Before your baby's arrival, you invested a lot of time and effort into creating a space for your new bundle of joy. Maybe you had to transform your library, craft room, or workout space into a nursery, requiring you to move or box up and store some previously important possessions that became secondary to your baby's needs.
Of course, now that your baby has arrived, you'll soon find that even the new space you've created isn't enough to manage all of their storage needs. Your baby will outgrow clothes quicker than you thought humanly possible. Family members (especially eager grandparents) and friends will keep up a deluge of cute but largely unnecessary baby items.
And the more your baby grows, the more items you'll accumulate, from high chairs to booster seats to more boxes of diapers than you've seen in your life.
Fortunately, because babies grow so fast, it's easy to make more space for your baby-centric items by donating, discarding, or storing certain items for later use. But how do you know what to keep and what to give away? And, if you choose to store an item, how can you ensure it stays in good condition for the next child who uses it?
Keep reading for four self-storage tips that will declutter your post-baby home and prevent important items from going to waste.
1. Wash, Dry, and Box Outgrown Clothes
For at least their first two years of life, your child will only wear the same set of clothes for three to six months before growing into the next clothing size. Many parents find they can't use their zero-to-threemonths onesies because their babies were a little bigger at birth - which means right from the start they have an entire pile of unwearable clothes taking up space in their new infant's dresser.
Instead of letting old clothes pile up on the floor, wash, dry, and neatly pack them in easy-to-stack plastic containers that will keep moths and dust out. If you plan on having more kids - or if you have siblings or friends who would appreciate a clothing donation a few years down the road - your baby's outgrown clothes will prove invaluable.
Otherwise, donate clean, gently used clothes to a women and children's shelter or thrift shop.
2. Don't Keep the Car Seat
Car seats are expensive, so you might think it makes sense to hang on to older cars seats as your child outgrows them. However, under current safety guidelines, car seats expire after only a few years. If you hang on to your car seat, check the expiration date before reusing it, and make an appointment with your county health commissioner to ensure the car seat is still safe after storage.

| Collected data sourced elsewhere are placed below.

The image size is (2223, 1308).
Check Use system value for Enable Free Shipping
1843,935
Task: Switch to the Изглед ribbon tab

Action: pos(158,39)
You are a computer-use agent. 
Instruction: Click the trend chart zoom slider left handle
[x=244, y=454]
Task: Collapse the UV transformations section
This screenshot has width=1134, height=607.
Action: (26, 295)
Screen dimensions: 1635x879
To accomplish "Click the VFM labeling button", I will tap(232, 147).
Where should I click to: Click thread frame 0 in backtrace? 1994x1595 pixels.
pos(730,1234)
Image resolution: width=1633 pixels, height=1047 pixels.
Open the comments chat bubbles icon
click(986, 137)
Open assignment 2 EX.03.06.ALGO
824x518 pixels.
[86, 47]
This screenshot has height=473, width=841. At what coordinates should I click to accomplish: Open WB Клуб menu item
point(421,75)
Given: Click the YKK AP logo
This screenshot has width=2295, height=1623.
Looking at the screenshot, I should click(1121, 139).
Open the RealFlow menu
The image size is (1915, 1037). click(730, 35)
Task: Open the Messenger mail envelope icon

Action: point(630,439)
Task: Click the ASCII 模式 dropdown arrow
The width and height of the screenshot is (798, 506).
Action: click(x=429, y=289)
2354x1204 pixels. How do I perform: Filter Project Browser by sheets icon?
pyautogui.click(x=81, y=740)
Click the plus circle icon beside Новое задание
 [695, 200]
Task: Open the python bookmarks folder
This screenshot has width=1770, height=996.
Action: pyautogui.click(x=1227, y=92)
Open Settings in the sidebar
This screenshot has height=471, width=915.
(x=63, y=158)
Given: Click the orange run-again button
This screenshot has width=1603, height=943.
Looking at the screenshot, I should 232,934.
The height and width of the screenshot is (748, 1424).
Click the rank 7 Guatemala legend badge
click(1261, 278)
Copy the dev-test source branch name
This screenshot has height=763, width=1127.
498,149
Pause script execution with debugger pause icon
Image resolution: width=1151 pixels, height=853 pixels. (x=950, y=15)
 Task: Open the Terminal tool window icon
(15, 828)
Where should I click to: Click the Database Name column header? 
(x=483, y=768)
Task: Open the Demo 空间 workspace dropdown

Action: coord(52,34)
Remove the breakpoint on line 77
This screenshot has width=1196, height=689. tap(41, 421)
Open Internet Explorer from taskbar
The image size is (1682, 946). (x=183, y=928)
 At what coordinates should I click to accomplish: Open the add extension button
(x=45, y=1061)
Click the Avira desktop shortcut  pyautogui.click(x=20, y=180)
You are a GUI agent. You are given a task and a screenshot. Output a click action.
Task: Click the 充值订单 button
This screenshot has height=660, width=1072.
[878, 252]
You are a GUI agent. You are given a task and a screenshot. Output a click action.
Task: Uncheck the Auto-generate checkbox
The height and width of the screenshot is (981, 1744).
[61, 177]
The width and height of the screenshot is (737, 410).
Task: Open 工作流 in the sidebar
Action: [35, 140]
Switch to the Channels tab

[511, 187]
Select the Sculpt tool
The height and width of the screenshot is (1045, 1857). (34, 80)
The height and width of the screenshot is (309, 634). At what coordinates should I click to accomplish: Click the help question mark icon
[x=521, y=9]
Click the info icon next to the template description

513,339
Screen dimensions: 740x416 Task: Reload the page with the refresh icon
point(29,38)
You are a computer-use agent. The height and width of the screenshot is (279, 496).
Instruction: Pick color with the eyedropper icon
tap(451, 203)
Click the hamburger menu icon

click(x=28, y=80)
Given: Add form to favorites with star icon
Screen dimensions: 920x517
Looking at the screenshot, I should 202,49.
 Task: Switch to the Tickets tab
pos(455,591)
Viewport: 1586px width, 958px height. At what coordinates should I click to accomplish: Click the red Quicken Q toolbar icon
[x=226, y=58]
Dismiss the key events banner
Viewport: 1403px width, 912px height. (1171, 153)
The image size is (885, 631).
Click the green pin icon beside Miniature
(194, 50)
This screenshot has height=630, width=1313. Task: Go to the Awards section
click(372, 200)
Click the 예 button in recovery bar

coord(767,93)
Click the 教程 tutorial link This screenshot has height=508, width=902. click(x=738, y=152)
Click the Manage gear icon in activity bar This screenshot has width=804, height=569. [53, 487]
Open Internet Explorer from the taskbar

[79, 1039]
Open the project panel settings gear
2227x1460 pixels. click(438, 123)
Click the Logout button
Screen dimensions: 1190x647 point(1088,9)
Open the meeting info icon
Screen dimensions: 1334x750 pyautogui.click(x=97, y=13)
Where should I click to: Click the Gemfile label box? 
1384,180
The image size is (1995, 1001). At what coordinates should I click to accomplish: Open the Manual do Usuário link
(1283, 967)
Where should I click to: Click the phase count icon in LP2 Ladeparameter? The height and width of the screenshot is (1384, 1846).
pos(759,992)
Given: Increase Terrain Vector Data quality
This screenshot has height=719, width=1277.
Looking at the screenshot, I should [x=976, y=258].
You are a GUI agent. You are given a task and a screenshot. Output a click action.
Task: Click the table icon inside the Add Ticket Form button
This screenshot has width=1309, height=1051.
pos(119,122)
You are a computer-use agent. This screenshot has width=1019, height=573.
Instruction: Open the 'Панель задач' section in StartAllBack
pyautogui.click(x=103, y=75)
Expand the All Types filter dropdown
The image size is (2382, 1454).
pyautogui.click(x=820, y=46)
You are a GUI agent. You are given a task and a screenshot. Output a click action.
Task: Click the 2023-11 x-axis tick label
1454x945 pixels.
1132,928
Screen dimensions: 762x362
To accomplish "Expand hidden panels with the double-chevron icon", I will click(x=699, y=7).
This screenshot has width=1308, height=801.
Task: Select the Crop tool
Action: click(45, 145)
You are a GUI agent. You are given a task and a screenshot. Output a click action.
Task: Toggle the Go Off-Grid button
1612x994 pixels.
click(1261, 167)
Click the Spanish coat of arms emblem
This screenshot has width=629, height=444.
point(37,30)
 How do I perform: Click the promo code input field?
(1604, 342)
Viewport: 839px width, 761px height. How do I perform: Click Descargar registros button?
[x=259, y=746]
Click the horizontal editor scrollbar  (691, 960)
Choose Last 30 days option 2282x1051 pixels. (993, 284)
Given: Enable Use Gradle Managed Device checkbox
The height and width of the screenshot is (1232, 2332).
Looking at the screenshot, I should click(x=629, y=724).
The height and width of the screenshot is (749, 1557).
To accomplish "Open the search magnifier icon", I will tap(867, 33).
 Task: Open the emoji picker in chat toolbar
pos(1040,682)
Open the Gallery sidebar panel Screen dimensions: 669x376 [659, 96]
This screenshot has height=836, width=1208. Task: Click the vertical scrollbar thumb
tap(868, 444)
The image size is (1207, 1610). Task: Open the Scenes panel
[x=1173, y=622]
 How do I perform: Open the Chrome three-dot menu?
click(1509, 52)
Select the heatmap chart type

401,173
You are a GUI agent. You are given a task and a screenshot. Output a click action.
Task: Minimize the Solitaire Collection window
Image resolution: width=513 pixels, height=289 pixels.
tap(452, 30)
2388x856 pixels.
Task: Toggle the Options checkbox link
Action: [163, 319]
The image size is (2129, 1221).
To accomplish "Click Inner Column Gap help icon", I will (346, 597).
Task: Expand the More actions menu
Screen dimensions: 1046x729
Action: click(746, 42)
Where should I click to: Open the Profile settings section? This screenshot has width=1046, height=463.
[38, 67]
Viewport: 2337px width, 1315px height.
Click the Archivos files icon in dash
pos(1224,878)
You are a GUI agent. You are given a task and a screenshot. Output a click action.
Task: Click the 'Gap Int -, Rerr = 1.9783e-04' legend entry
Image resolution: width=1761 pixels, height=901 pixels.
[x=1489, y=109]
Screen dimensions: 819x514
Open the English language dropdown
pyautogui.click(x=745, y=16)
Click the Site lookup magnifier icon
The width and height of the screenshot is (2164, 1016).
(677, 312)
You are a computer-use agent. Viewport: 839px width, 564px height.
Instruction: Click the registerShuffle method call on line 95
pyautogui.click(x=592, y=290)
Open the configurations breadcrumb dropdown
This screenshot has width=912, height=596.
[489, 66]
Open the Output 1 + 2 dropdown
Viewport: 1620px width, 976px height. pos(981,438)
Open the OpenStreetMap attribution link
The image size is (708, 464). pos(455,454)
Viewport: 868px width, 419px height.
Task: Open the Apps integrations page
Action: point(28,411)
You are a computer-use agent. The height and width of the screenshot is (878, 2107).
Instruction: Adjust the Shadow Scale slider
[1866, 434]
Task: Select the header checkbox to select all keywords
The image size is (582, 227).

3. Store Furniture Carefully
As your baby outgrows their crib, pack n' play, and bassinette and you no longer need your rocking chair, disassemble furniture to maximize storage space. Wrap individual pieces in blankets or plastic, and cover items like chairs and couches in plastic sheets.
Don't forget to store any instruction manuals so you can easily reassemble furniture. Place screws, nuts, and bolts in their own smaller plastic containers, each clearly labeled so you know which screws go to which piece of furniture.
4. Find the Right Storage Space
Along with storing the right items - and storing them correctly - make sure to find a self-storage company with the right features. Depending on what you're storing, you might need a climate-controlled space, and you'll definitely need an affordable but spacious unit that offers room to grow over the years.